Deux

Le spatioport de Jericho Falls apparaissait aux pieds des montagnes telle une balise blafarde dans un océan de poussière grise. De telles tempêtes n’étaient pas rares sur Hydra Cordatus et ne constituaient même que l’un des nombreux désagréments qu’il fallait endurer. Établissement militaire typiquement impérial, le spatioport comptait trois douzaines de bâtiments : hangars blindés abritant des Marauders et des Lightnings, réserves de carburant, cantines, baraquements et autres hangars de maintenance… Les pistes d’atterrissage couvraient pas moins de quatre-vingts pour cent de la surface encadrée par le mur d’enceinte haut de trois mètres, ce qui était suffisant pour permettre le décollage de plusieurs escadrons en moins de cinq minutes. La base était aussi capable d’accueillir les énormes navettes destinées à transporter les Titans, même si cela faisait de nombreuses années que rien de plus gros qu’un Thunderhawk ne s’y était posé.

À force de répéter qu’ils n’espéraient pas être affectés à Jericho Falls, les soldats avaient fini par baptiser ironiquement le poste de commande du spatioport « l’Espoir ». Ce dernier consistait en une épaisse tour blindée surmontée d’un disque aplati, et était situé au nord des pistes d’atterrissage. L’Espoir était consolidé par des murs de plastobéton, eux-mêmes recouverts de plaques d’adamantium spécialement importées des chantiers navals de Calth. Le vent tourbillonnait le long des pistes, et la poussière abrasive s’accumulait dans chaque pli des uniformes des soldats, pénétrait dans la bouche ou s’incrustait sur les lunettes, comme pour vous étouffer ou vous aveugler.

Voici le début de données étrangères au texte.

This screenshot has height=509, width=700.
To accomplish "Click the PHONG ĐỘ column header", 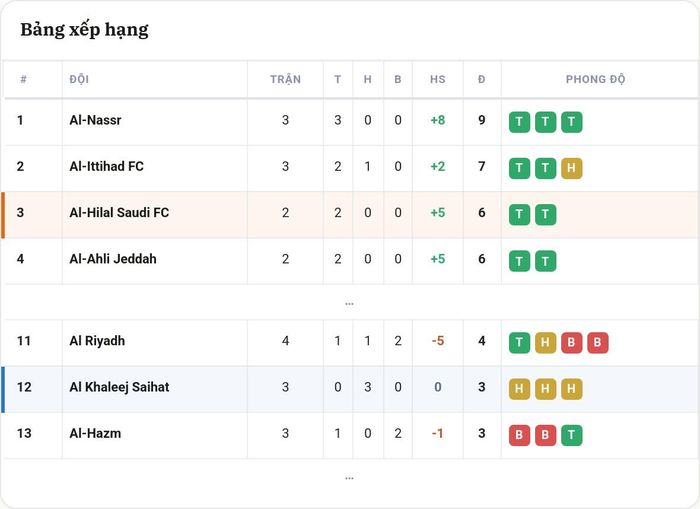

Le seul moyen d’entrer ou de sortir de l’Espoir était une porte d’adamantium actionnée par quatre pistons gigantesques.

Cinq compagnies des Dragons de Jouran étaient affectées ici, avec à leur disposition des baraquements blindés et un solide hangar. Des lumières vertes et rouges clignotaient sur les nombreuses plates-formes d’atterrissage, tandis que de puissants projecteurs cherchaient à pénétrer le rideau de poussière aux abords de la base. Des véhicules de patrouille, dont les moteurs avaient été modifiés pour résister aux attaques insidieuses de la poussière, faisaient des rondes, leurs phares perçant difficilement l’obscurité.

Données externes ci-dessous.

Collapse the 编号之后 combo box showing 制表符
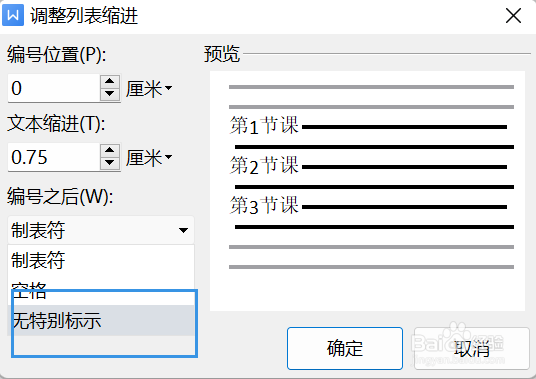Screen dimensions: 536x379 [x=101, y=230]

L’atmosphère était tamisée à l’intérieur de l’Espoir. Bien que l’aube approchât, l’ambiance calfeutrée ne différait pas des autres moments de la journée. Une heure avant la relève, les gars étaient fatigués. Les seuls sons que l’on entendait se limitaient aux échanges avec les véhicules de patrouille et aux légers bips des ordinateurs.

Koval Peronus, l’opérateur numéro trois, frotta ses yeux cernés et se servit une tasse de café. Il était froid, mais ça ferait l’affaire. Une nouvelle fois, il se pencha vers le communicateur :

« Poste d’observation Sigma IV, répondez ! » Excepté quelques grésillements, aucune réponse. Il vérifia l’heure. Il s’était passé deux heures et dix minutes depuis le dernier rapport. Hawke se faisait attendre, encore.

« Poste d’observation Sigma IV, à vous ! Hawke, je sais que vous êtes là, alors décrochez ce foutu communicateur ! »

Dépité, Koval abandonna et but une autre gorgée de café. Cet enfoiré ne pouvait s’empêcher de vous mettre des bâtons dans les roues.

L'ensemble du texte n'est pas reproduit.